"VIA FERRATA" 2011

Parc Technologique de La Pardieu

Clermont Ferrand

catalogue expo

édition Octobre Novembre

Le cadre,la fourche,les pointes,les palmes,entrelacements et courbes.Noir du métal qui se découpe sur un ciel blanc.

Les sculptures monumentales de Yves Guérin jouissent de l'espace

pas tant par leurs formes et volumes que par le déploiment de temps qu'elles suggèrent.

Si le métal du fer forgé s'impose d'emblée comme masse,force ,

gigantisme,les fentes et les aplatissements traduisent l'aveu indicible d'une présence humaine et de là d'une temporalité,vibrante,musicale.

La pratique de l'art ne change en rien le poids et la densité des rails de chemin de fer mais nous les donne à voir chargés de vie,danseurs et célestes.Il me semble que le sculpteur ne crée ni pour imiter,ni pour transmuer le réel,mais par l'intime conviction que c'est le réel qui ,dans une impérieuse expectative,nécessite de l'art.

Au pied de la Descente de Croix,en caressant la Danse de Salomé,j'ai attendu,interrogé les mouvements et leur sens.

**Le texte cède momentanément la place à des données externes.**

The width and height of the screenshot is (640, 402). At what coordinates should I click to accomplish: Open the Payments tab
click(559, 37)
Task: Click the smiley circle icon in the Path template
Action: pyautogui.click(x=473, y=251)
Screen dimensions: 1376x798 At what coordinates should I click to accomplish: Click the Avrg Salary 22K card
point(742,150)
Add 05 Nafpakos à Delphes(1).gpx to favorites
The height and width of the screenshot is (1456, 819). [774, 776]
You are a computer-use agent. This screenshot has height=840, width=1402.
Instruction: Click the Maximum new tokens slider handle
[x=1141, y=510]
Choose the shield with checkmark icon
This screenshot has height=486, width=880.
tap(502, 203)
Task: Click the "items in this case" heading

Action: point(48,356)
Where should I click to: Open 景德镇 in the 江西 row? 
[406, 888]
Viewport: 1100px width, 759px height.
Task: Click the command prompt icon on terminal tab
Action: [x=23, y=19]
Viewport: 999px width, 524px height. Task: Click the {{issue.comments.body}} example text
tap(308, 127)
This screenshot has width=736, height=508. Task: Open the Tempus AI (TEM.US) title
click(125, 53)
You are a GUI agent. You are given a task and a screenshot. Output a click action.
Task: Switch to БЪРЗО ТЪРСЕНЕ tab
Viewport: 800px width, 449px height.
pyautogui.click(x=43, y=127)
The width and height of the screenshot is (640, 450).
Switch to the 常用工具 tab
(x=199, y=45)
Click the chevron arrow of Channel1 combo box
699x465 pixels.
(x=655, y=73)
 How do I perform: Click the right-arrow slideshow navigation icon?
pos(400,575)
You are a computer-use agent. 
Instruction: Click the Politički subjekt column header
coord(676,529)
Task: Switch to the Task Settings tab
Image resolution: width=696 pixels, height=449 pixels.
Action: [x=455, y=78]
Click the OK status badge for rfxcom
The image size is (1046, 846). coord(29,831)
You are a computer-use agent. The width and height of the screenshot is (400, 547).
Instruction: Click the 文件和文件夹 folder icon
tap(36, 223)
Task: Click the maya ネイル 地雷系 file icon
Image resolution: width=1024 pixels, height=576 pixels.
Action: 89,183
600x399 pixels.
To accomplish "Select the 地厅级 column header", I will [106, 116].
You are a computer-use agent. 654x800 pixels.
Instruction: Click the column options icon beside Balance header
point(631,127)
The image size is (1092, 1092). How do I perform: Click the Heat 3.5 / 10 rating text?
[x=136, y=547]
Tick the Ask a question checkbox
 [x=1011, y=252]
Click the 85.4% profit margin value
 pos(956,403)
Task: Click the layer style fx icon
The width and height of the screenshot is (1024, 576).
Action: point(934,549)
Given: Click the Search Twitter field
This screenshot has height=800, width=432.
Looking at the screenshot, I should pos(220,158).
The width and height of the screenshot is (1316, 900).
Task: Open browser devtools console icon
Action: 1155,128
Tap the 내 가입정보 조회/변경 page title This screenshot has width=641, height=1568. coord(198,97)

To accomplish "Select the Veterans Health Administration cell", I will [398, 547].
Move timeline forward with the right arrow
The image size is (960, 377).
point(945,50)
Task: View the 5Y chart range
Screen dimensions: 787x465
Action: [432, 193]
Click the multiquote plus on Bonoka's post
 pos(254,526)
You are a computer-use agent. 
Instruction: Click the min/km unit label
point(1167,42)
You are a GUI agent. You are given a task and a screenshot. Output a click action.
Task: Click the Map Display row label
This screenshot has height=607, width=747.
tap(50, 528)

Par une intimité humble et salvatrice,l'interprétation des thèmes sacrés que Guérin ressasse m'est apparue évidente.

Le sculpteur s'inscrit dans l'histoire de l'art non pas en faisant de la création une assise de la religion mais en nous rappelant qu'être sensible à la matière,à la peau des choses,est un acte sacré.Que le sensible manifesté,exprimé est déjà un lieu de culte et qu'alors,comme le formule l'artiste,"sculpter ( devient) plus que prier".

Jean-Luc Chalumeau intitule son essai "Yves Guérin ou la sculpture métaphysique"(Yves Guérin,l'oeuvre sculptée,édition Octobre Novembre),empruntant à la philosophie et à l'histoire de l'art ses références,il a su mettre en exergue la volonté de l'artiste,mais aussi par son oeil à lui,critique d'art autant que penseur contemporain,il nous livre humblement ce que l'oeuvre de Guérin lui a permis de voir.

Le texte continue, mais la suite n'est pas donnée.